Heavy snow can cause roof failures and structural damages. The roofs of many buildings in Ontario may be carrying a greater weight of snow than they were designed for. Structural damage or collapse from heavy snow and ice could result in workers or others in and around a building being injured or killed.

A cubic foot of snow can weigh from seven pounds for snow that is new and dry to 30 pounds for old, compacted snow. Rain falling on accumulated snow will add even more weight. Drifting snow may put excessive loads on the areas where it piles up, for example against equipment or penthouses or at walls between roof levels.

When snow removal is necessary, it should be remembered that unsafe procedures may cause a collapse. It should also be remembered that workers on a roof must have adequate fall protection and that workers and others nearby can be injured by snow being dumped from a roof.

Locations and sectors

All areas where snow has been accumulating. All sectors.

Recommended precautions

The Occupational Health and Safety Act requires an employer to ensure that any part of a building or structure, or any other part of a workplace (including a roof), "is capable of supporting any loads that may be applied to it as determined by the applicable design requirements established under the version of the Building Code that was in force at the time of its construction" [s. 25(1)(e)]. The Regulations for Industrial Establishments require that materials be moved in such a way and with such precautions and safeguards that the safety of workers is not endangered [Reg. 851, s. 45].

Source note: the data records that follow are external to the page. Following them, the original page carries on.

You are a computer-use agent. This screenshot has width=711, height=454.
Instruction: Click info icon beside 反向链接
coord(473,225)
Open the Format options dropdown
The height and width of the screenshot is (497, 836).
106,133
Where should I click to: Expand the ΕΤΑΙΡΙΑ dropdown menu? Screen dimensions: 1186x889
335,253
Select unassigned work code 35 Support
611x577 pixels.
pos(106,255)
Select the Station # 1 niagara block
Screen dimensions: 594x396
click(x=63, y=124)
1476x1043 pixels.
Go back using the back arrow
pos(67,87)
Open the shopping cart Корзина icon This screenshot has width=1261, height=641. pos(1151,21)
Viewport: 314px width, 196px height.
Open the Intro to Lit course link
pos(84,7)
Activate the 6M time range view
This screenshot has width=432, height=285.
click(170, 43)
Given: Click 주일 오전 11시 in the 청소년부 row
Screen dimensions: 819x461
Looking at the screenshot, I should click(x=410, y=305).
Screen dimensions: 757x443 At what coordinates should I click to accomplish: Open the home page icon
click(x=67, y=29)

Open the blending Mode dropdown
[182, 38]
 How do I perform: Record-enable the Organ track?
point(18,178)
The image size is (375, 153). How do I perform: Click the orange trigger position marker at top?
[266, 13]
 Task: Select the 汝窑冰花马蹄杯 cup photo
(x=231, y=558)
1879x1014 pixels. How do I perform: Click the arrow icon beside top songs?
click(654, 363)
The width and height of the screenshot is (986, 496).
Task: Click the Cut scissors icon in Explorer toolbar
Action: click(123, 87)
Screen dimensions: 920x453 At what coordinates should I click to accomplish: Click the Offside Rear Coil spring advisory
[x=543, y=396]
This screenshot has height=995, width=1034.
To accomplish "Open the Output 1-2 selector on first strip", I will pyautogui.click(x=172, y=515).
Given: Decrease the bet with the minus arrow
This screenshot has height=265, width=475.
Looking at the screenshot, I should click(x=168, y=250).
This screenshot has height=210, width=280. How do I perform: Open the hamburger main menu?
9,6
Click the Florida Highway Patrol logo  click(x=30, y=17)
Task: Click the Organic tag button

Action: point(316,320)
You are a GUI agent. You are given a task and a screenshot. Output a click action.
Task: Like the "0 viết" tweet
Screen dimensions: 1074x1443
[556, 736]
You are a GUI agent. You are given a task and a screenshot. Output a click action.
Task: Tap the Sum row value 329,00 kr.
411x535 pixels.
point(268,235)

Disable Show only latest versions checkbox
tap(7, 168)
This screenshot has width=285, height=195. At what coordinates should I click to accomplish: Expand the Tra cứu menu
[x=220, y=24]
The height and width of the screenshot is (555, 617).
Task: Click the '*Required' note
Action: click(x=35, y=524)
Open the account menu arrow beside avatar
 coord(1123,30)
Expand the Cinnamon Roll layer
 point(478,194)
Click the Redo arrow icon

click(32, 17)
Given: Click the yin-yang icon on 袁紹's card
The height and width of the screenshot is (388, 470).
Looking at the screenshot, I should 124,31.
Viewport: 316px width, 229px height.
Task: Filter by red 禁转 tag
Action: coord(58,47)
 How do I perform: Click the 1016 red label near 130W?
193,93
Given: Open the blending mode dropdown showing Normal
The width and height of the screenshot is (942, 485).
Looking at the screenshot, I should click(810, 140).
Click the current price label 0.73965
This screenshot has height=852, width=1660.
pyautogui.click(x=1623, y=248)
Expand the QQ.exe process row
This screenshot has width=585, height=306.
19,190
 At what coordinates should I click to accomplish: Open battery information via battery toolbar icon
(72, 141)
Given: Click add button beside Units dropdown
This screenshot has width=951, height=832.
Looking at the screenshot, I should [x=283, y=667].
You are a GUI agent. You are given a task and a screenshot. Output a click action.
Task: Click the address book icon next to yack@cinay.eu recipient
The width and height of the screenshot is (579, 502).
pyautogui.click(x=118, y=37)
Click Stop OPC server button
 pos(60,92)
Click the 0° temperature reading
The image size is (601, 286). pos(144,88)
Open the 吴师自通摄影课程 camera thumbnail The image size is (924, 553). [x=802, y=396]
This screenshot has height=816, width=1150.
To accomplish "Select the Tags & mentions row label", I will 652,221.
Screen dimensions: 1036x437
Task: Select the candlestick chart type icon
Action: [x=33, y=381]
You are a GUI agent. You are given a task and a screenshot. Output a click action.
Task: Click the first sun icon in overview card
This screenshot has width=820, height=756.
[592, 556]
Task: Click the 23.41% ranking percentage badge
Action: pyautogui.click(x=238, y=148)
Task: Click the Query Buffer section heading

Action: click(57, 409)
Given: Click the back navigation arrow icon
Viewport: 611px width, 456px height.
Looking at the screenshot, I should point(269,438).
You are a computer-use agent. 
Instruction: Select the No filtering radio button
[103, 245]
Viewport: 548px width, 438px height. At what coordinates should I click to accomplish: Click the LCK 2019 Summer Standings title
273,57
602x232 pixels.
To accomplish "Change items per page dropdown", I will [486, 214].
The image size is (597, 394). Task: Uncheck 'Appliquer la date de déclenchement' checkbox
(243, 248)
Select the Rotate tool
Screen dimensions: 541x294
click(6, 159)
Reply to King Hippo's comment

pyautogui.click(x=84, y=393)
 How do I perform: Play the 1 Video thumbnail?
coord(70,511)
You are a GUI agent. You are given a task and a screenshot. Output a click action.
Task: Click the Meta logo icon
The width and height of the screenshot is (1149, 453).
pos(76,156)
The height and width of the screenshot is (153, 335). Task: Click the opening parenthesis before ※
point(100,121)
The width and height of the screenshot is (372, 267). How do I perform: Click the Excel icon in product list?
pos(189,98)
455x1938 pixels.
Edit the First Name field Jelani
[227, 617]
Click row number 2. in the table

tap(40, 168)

The Ministry of Labour, Training and Skills Development makes the following recommendations:

  • Owners of workplaces and/or employers at workplaces where there is snow on the roof of buildings should have the roofs assessed by a professional engineer to determine whether
    • the snow load is significant, or
    • there are any visible signs of structural distress, for example, twisting, bending or cracking.
  • If snow is excessive or a roof shows signs of distress, the owner or employer should implement a safe snow removal procedure.
  • A snow removal operation should avoid producing any uneven or concentrated loading on the roof.
  • Areas onto which snow will be dumped from a roof should be secured to prevent access.

Also, workers on a roof must use fall-arrest or travel-restraint equipment in accordance with the fall-protection requirements of the Regulations for Industrial Establishments [R.R.O. 1990, Reg. 851, s. 85].

A civil or structural engineer should be consulted: (1) to determine whether snow loads are excessive; (2) to determine whether there are signs of structural distress; (3) to obtain a removal procedure that will not cause more structural problems; or (4) to reinforce a structure that is overstressed.

This resource does not replace the Occupational Health and Safety Act (OHSA) and its regulations, and should not be used as or considered legal advice. Health and safety inspectors apply the law based on the facts in the workplace.